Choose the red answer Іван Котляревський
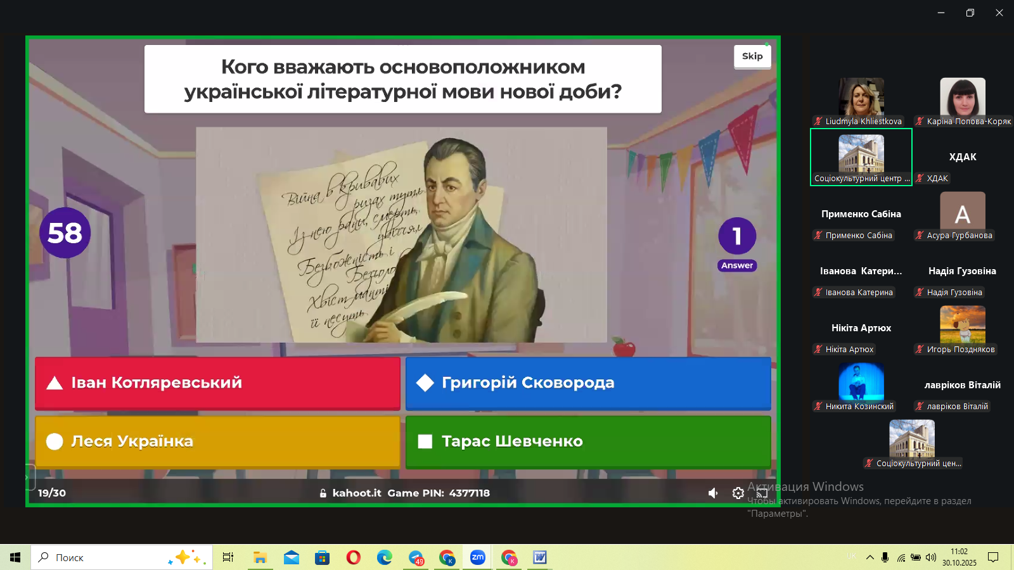Image resolution: width=1014 pixels, height=570 pixels. pyautogui.click(x=217, y=383)
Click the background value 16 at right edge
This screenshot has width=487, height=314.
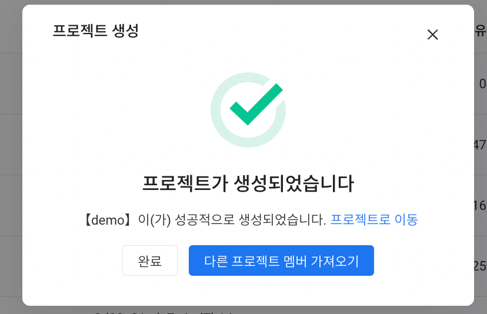481,206
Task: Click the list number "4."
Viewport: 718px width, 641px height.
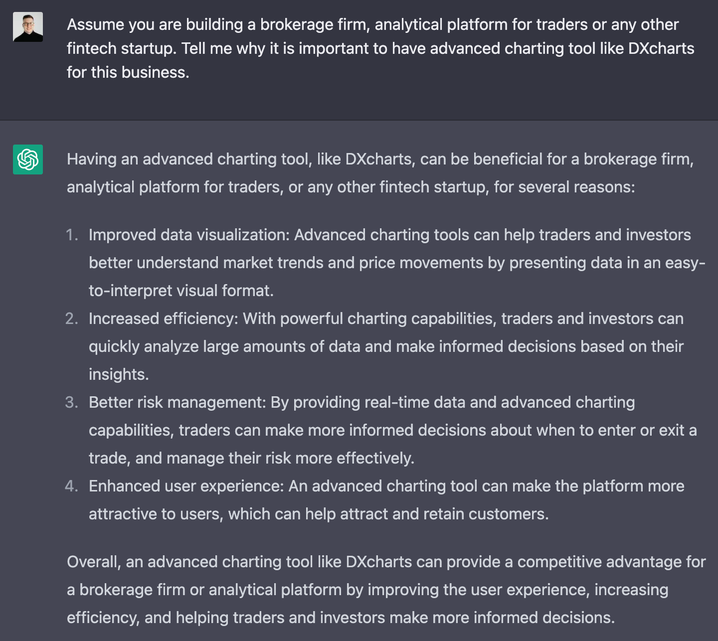Action: click(x=72, y=486)
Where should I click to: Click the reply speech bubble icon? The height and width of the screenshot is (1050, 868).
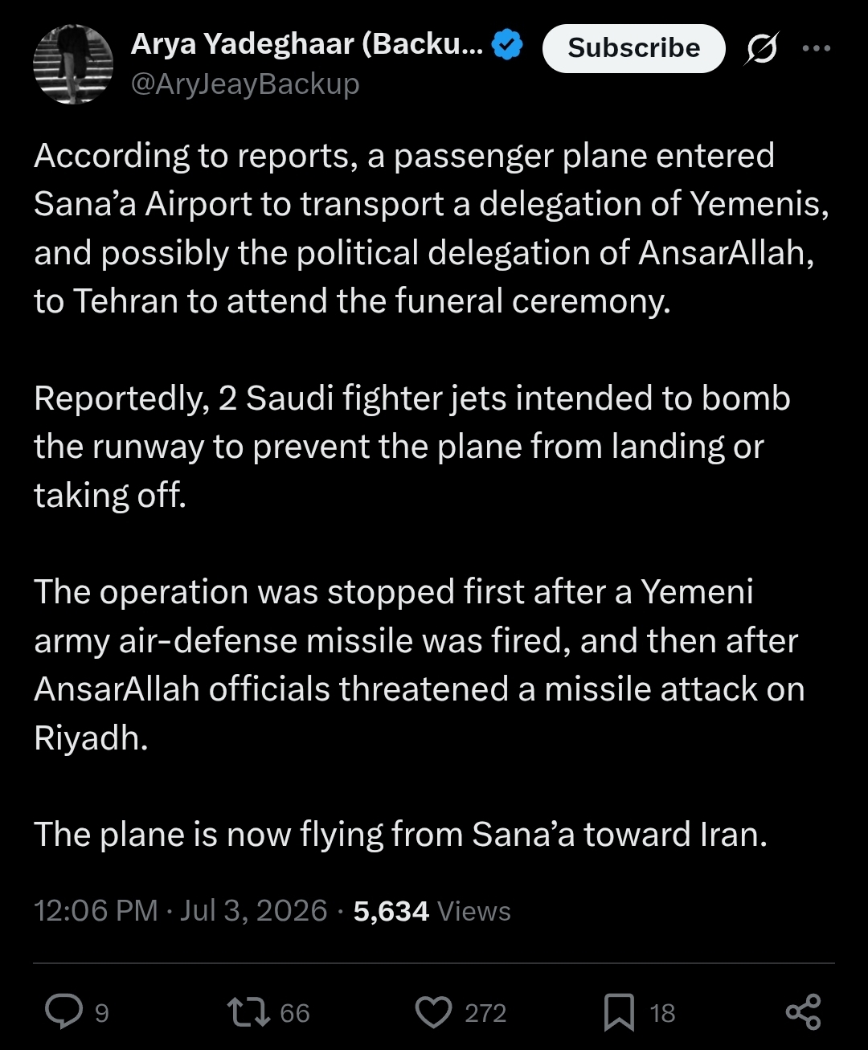(63, 1011)
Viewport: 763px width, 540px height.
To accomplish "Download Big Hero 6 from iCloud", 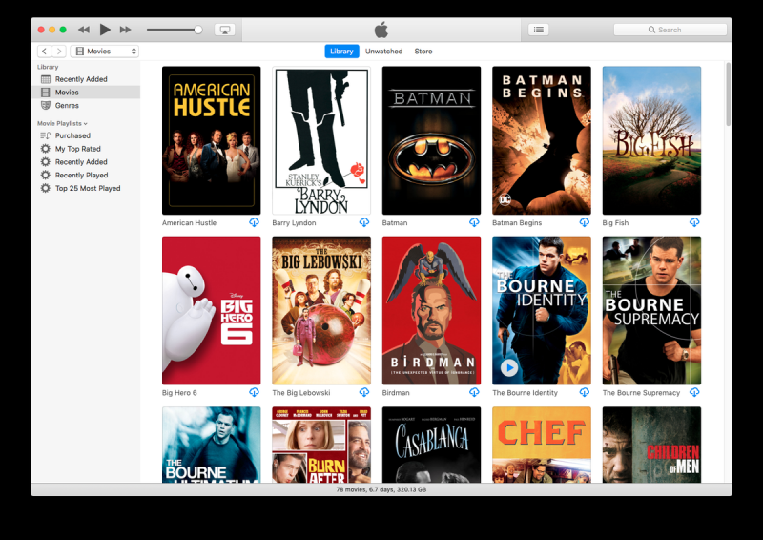I will (254, 392).
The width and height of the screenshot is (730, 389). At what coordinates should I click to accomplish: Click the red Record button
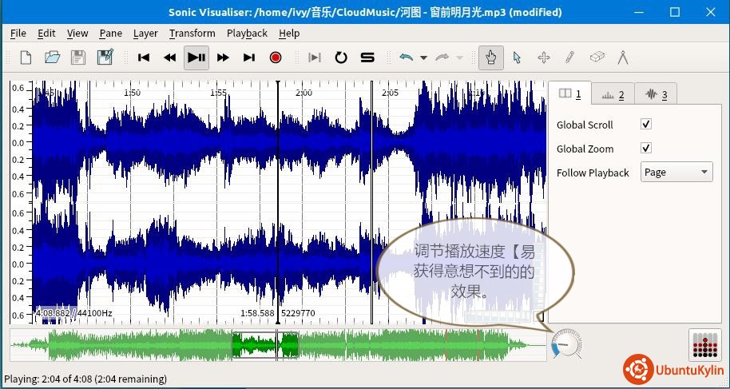point(276,58)
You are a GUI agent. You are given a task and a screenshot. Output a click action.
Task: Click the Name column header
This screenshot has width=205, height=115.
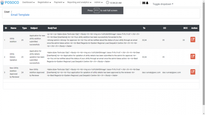(13, 28)
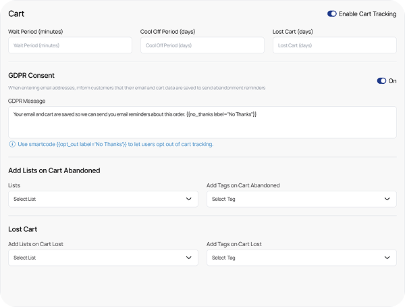Click the Wait Period (minutes) input field
Image resolution: width=405 pixels, height=307 pixels.
[70, 45]
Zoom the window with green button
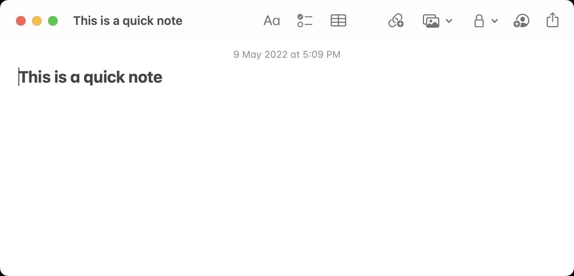The image size is (574, 276). 53,21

> **EXERCISE DESCRIPTION**
Please output, exactly and with no pictures, only the lines from the one containing "You are a GUI" through the final line of the records above.

> **WRITTEN SOLUTION**
You are a GUI agent. You are given a task and a screenshot. Output a click action.
Task: Click the Name column header
This screenshot has width=205, height=115.
(13, 28)
Click the Wait Period (minutes) input field
Image resolution: width=405 pixels, height=307 pixels.
[70, 45]
Zoom the window with green button
The image size is (574, 276). 53,21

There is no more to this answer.